AUFGABEN DIESER ÜBUNG |
1 > Aus welchem Grund ist die Klage laut dem Urteil zur Tiefgarage unzulässig?
2 > Gib aus dem Urteil zur Tiefgarage alles von „I. Die Klage“ bis hinunter zu „unzulässige Teilanfechtung vor.“ wortgetreu wieder.

AUSGANGSDOKUMENT |
Miet- und Wohnungseigentumsrecht

Kostenfolge bei Instandhaltungsmaßnahmen für eine Tiefgarage

Aktenzeichen  484 C 5477/17 WEG

Datum:
8.8.2017
Fundstelle:
BeckRS – 2017, 158539
Gerichtsart:
AG
Gerichtsort:
München
Rechtsweg:
Ordentliche Gerichtsbarkeit
Normen:
WEG § 23

 

Leitsatz

Tenor

I. Die Klage wird als unzulässig abgewiesen
II. Die Klägerin trägt die Kosten des Rechtsstreits
III. Das Urteil ist vorläufig vollstreckbar gegen Sicherheitsleistung in Höhe von 120 % des vollstreckbaren Betrages
IV. Der Streitwert wird auf 17774,10 € festgesetzt

Gründe

Die Klage ist unzulässig. Es ist hier zwar das Wohnungseigentumsgericht zuständig. Es liegt aber eine unzulässige Teilanfechtung vor.
Es hätte hier die gesamte Beschlussfassung und damit auch die beiden Sanierungsbeschlüsse unter TOP 2 und TOP 3 mit angefochten werden müssen. Würde man hier der Beschlussanfechtungsklage statt geben und würde TOP 4 und Top 5 für ungültig erklärt werden, so wäre eine Sanierungsmaßnahme beschlossen ohne gleichzeitig Beschluss darüber zu fassen, wie die Sanierung und nach welchem Kostenverteilungsschlüssel zu finanzieren ist. Ein solcher Beschluss, ohne zu bestimmen, wie die Kosten finanziert werden, entspricht aber nicht ordnungsgemäßer Verwaltung. Die Sanierungskosten sind auch nicht derart geringfügig als dass man sagen könnte, sie können problemlos aus der Instandhaltungsrücklage finanziert werden. (Es stehen hier Sanierungskosten von über 300.000 Euro im Raum).
Es wurde hier auch lediglich eine Beschlussanfechtungsklage erhoben, ohne gleichzeitig eine Gestaltungsklage dahingehend, dass nur die Tiefgarageneigentümer die Kosten zu tragen haben. Nur bei gleichzeitiger Erhebung einer Gestaltungsklage würde eine Kostenregelung gegeben sein und es käme eine Teilanfechtung in Betracht.

DATENTEIL |
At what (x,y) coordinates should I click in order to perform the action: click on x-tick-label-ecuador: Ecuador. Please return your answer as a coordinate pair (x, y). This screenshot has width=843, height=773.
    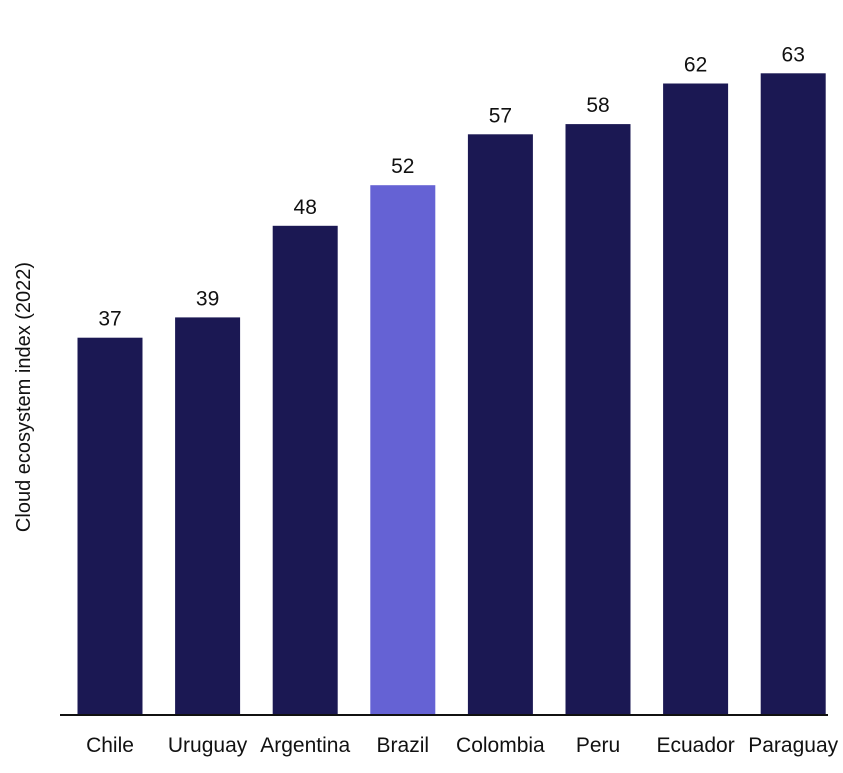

LÖSUNGEN IN REIHENFOLGE |
1 > Es liegt eine unzulässige Teilanfechtung vor.

2 >
I. Die Klage wird als unzulässig abgewiesen
II. Die Klägerin trägt die Kosten des Rechtsstreits
III. Das Urteil ist vorläufig vollstreckbar gegen Sicherheitsleistung in Höhe von 120 % des vollstreckbaren Betrages
IV. Der Streitwert wird auf 17774,10 € festgesetzt

Gründe

Die Klage ist unzulässig. Es ist hier zwar das Wohnungseigentumsgericht zuständig. Es liegt aber eine unzulässige Teilanfechtung vor.